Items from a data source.
++++++++++
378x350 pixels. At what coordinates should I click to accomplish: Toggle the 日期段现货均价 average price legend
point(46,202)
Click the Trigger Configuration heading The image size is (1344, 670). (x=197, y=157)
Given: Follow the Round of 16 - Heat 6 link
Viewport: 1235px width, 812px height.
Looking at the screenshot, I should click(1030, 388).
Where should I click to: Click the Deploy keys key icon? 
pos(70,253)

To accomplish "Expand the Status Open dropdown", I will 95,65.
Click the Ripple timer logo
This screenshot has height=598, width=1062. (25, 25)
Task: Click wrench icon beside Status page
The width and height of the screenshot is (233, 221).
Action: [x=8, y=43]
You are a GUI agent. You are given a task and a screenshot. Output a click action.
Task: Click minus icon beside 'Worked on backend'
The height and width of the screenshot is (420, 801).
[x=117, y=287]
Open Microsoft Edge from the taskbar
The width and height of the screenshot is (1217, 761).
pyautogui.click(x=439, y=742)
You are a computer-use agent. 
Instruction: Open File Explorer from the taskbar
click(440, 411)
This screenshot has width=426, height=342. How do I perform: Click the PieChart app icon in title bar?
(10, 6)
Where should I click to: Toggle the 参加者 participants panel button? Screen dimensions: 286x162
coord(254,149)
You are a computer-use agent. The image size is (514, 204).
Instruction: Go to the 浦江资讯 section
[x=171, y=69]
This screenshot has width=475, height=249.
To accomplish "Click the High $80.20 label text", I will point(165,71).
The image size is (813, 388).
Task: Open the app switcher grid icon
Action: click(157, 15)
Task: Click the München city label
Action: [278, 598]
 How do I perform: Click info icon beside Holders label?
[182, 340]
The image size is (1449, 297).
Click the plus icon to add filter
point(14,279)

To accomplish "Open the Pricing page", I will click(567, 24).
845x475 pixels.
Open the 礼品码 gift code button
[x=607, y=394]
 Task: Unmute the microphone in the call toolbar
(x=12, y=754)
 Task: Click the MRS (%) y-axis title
++++++++++
Action item. Every entry must come back exactly as written above.

Solution below.
378x350 pixels. At what coordinates should I click to accomplish: Toggle the 日期段现货均价 average price legend
point(46,202)
Click the Trigger Configuration heading The image size is (1344, 670). (x=197, y=157)
Given: Follow the Round of 16 - Heat 6 link
Viewport: 1235px width, 812px height.
Looking at the screenshot, I should click(1030, 388).
Where should I click to: Click the Deploy keys key icon? 
pos(70,253)

To accomplish "Expand the Status Open dropdown", I will 95,65.
Click the Ripple timer logo
This screenshot has height=598, width=1062. (25, 25)
Task: Click wrench icon beside Status page
The width and height of the screenshot is (233, 221).
Action: [x=8, y=43]
You are a GUI agent. You are given a task and a screenshot. Output a click action.
Task: Click minus icon beside 'Worked on backend'
The height and width of the screenshot is (420, 801).
[x=117, y=287]
Open Microsoft Edge from the taskbar
The width and height of the screenshot is (1217, 761).
pyautogui.click(x=439, y=742)
You are a computer-use agent. 
Instruction: Open File Explorer from the taskbar
click(440, 411)
This screenshot has width=426, height=342. How do I perform: Click the PieChart app icon in title bar?
(10, 6)
Where should I click to: Toggle the 参加者 participants panel button? Screen dimensions: 286x162
coord(254,149)
You are a computer-use agent. The image size is (514, 204).
Instruction: Go to the 浦江资讯 section
[x=171, y=69]
This screenshot has width=475, height=249.
To accomplish "Click the High $80.20 label text", I will point(165,71).
The image size is (813, 388).
Task: Open the app switcher grid icon
Action: click(157, 15)
Task: Click the München city label
Action: [278, 598]
 How do I perform: Click info icon beside Holders label?
[182, 340]
The image size is (1449, 297).
Click the plus icon to add filter
point(14,279)

To accomplish "Open the Pricing page", I will click(567, 24).
845x475 pixels.
Open the 礼品码 gift code button
[x=607, y=394]
 Task: Unmute the microphone in the call toolbar
(x=12, y=754)
 Task: Click the MRS (%) y-axis title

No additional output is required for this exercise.